→ **DATA PROVIDED**
begin
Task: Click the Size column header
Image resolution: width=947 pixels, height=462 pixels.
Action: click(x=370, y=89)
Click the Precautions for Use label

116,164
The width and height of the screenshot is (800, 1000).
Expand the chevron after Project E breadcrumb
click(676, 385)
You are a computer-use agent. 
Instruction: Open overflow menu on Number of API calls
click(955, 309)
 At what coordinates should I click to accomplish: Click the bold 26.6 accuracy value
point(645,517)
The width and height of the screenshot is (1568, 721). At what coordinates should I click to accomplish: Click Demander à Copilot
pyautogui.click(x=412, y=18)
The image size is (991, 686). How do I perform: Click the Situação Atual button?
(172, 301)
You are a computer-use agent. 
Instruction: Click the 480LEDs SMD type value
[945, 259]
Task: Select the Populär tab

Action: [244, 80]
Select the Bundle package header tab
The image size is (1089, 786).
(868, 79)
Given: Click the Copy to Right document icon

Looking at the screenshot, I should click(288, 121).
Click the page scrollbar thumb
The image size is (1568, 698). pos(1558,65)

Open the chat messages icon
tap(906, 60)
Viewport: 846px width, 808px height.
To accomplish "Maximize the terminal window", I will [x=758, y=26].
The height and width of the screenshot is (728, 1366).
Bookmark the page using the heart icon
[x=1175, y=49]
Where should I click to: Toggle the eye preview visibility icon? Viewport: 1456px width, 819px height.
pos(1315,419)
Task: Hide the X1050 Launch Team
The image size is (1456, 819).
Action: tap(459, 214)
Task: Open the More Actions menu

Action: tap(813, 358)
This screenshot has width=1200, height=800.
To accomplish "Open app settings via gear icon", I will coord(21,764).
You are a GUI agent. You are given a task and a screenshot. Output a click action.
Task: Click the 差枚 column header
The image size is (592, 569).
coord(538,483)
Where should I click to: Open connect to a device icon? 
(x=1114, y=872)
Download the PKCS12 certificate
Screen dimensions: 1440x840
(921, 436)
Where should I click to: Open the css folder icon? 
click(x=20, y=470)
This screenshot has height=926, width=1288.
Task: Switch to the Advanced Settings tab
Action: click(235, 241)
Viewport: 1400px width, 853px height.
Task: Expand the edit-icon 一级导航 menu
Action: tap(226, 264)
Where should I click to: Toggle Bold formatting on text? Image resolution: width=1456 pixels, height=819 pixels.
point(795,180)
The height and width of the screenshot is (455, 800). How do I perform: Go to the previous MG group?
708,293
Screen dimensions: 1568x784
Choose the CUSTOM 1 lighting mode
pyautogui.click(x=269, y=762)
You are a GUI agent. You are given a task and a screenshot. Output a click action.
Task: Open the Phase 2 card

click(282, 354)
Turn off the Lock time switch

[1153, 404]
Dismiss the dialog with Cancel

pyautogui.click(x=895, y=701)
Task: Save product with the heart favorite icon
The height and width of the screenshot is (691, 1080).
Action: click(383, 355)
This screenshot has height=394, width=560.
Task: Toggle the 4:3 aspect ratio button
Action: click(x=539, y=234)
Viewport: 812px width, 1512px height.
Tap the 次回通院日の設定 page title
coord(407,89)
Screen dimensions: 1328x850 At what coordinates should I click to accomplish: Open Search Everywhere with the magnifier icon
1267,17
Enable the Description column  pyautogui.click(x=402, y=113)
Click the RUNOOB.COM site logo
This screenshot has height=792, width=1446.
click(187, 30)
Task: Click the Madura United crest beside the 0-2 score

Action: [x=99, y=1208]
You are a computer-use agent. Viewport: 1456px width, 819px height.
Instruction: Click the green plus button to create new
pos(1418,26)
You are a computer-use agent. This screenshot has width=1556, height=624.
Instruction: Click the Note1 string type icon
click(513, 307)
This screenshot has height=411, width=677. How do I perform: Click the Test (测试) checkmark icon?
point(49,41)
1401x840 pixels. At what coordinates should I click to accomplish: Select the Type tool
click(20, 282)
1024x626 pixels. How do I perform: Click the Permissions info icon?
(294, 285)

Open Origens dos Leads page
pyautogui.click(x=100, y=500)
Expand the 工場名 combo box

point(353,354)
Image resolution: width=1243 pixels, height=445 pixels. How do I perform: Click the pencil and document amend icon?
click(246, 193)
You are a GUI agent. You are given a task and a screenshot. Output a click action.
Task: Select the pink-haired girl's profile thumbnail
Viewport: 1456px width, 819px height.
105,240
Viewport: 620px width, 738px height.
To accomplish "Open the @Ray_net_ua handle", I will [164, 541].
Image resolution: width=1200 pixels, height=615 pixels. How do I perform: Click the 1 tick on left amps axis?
end
→ **GIVEN TASK**
From the start of the records through the line that contains "click(676, 385)", write the lines out again, replacing "Size column header" with "Name column header" and leaving everything else unchanged.

→ **OUTPUT OF THE TASK**
Task: Click the Name column header
Image resolution: width=947 pixels, height=462 pixels.
Action: click(x=370, y=89)
Click the Precautions for Use label

116,164
The width and height of the screenshot is (800, 1000).
Expand the chevron after Project E breadcrumb
click(676, 385)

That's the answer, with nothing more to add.